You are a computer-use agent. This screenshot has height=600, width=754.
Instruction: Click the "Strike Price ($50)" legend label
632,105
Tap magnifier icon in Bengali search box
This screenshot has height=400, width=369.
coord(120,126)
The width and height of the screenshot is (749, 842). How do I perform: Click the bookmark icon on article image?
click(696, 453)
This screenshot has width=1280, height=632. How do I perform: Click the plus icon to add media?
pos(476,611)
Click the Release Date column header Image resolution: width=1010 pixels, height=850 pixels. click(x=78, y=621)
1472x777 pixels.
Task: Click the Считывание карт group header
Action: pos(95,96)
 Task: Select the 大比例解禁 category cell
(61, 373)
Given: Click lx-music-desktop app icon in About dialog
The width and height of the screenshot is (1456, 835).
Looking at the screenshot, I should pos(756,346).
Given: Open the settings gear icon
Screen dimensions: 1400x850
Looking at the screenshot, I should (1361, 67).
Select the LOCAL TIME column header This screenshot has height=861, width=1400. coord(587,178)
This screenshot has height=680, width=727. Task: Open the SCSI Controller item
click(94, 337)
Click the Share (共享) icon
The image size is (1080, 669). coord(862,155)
········
Can you copy out all of the lines above, character for character, without changing anything?

You are a computer-use agent. This screenshot has height=600, width=754.
Instruction: Click the "Strike Price ($50)" legend label
632,105
Tap magnifier icon in Bengali search box
This screenshot has height=400, width=369.
coord(120,126)
The width and height of the screenshot is (749, 842). How do I perform: Click the bookmark icon on article image?
click(696, 453)
This screenshot has width=1280, height=632. How do I perform: Click the plus icon to add media?
pos(476,611)
Click the Release Date column header Image resolution: width=1010 pixels, height=850 pixels. click(x=78, y=621)
1472x777 pixels.
Task: Click the Считывание карт group header
Action: pos(95,96)
 Task: Select the 大比例解禁 category cell
(61, 373)
Given: Click lx-music-desktop app icon in About dialog
The width and height of the screenshot is (1456, 835).
Looking at the screenshot, I should pos(756,346).
Given: Open the settings gear icon
Screen dimensions: 1400x850
Looking at the screenshot, I should (1361, 67).
Select the LOCAL TIME column header This screenshot has height=861, width=1400. coord(587,178)
This screenshot has height=680, width=727. Task: Open the SCSI Controller item
click(94, 337)
Click the Share (共享) icon
The image size is (1080, 669). coord(862,155)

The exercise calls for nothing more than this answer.